**SET EXERCISE:** Copy out the records again, putting "Display size" wherever "Screen dimensions" appears and leaving everything else unchanged.

**RECORDS SUPPLIED:**
* * *
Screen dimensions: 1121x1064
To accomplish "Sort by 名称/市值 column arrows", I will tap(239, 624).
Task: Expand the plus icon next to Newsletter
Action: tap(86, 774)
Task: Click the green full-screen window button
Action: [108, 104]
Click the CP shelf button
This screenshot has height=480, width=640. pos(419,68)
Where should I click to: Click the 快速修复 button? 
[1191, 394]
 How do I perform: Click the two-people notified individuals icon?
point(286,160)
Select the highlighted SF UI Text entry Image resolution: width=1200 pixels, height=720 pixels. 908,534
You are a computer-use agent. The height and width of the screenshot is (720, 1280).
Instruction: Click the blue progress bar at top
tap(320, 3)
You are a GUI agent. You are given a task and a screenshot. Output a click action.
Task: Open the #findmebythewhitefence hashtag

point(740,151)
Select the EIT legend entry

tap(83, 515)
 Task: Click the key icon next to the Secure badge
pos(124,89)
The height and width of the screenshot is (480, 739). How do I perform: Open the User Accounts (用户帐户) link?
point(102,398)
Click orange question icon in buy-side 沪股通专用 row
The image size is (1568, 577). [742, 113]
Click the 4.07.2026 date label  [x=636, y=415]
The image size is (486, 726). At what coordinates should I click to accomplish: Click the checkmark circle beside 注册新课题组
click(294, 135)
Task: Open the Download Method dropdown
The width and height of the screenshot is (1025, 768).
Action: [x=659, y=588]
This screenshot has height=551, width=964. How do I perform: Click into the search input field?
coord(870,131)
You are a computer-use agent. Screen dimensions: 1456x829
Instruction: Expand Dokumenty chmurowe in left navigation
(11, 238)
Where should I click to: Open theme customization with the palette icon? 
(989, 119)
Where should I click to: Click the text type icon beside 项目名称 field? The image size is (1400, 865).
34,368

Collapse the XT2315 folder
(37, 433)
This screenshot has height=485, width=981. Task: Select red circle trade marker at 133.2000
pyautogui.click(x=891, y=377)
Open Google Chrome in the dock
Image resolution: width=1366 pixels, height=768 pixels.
* * *
**CORRECT OUTPUT:**
Display size: 1121x1064
To accomplish "Sort by 名称/市值 column arrows", I will tap(239, 624).
Task: Expand the plus icon next to Newsletter
Action: tap(86, 774)
Task: Click the green full-screen window button
Action: [108, 104]
Click the CP shelf button
This screenshot has height=480, width=640. pos(419,68)
Where should I click to: Click the 快速修复 button? 
[1191, 394]
 How do I perform: Click the two-people notified individuals icon?
point(286,160)
Select the highlighted SF UI Text entry Image resolution: width=1200 pixels, height=720 pixels. 908,534
You are a computer-use agent. The height and width of the screenshot is (720, 1280).
Instruction: Click the blue progress bar at top
tap(320, 3)
You are a GUI agent. You are given a task and a screenshot. Output a click action.
Task: Open the #findmebythewhitefence hashtag

point(740,151)
Select the EIT legend entry

tap(83, 515)
 Task: Click the key icon next to the Secure badge
pos(124,89)
The height and width of the screenshot is (480, 739). How do I perform: Open the User Accounts (用户帐户) link?
point(102,398)
Click orange question icon in buy-side 沪股通专用 row
The image size is (1568, 577). [742, 113]
Click the 4.07.2026 date label  [x=636, y=415]
The image size is (486, 726). At what coordinates should I click to accomplish: Click the checkmark circle beside 注册新课题组
click(294, 135)
Task: Open the Download Method dropdown
The width and height of the screenshot is (1025, 768).
Action: [x=659, y=588]
This screenshot has height=551, width=964. How do I perform: Click into the search input field?
coord(870,131)
You are a computer-use agent. Display size: 1456x829
Instruction: Expand Dokumenty chmurowe in left navigation
(11, 238)
Where should I click to: Open theme customization with the palette icon? 
(989, 119)
Where should I click to: Click the text type icon beside 项目名称 field? The image size is (1400, 865).
34,368

Collapse the XT2315 folder
(37, 433)
This screenshot has height=485, width=981. Task: Select red circle trade marker at 133.2000
pyautogui.click(x=891, y=377)
Open Google Chrome in the dock
Image resolution: width=1366 pixels, height=768 pixels.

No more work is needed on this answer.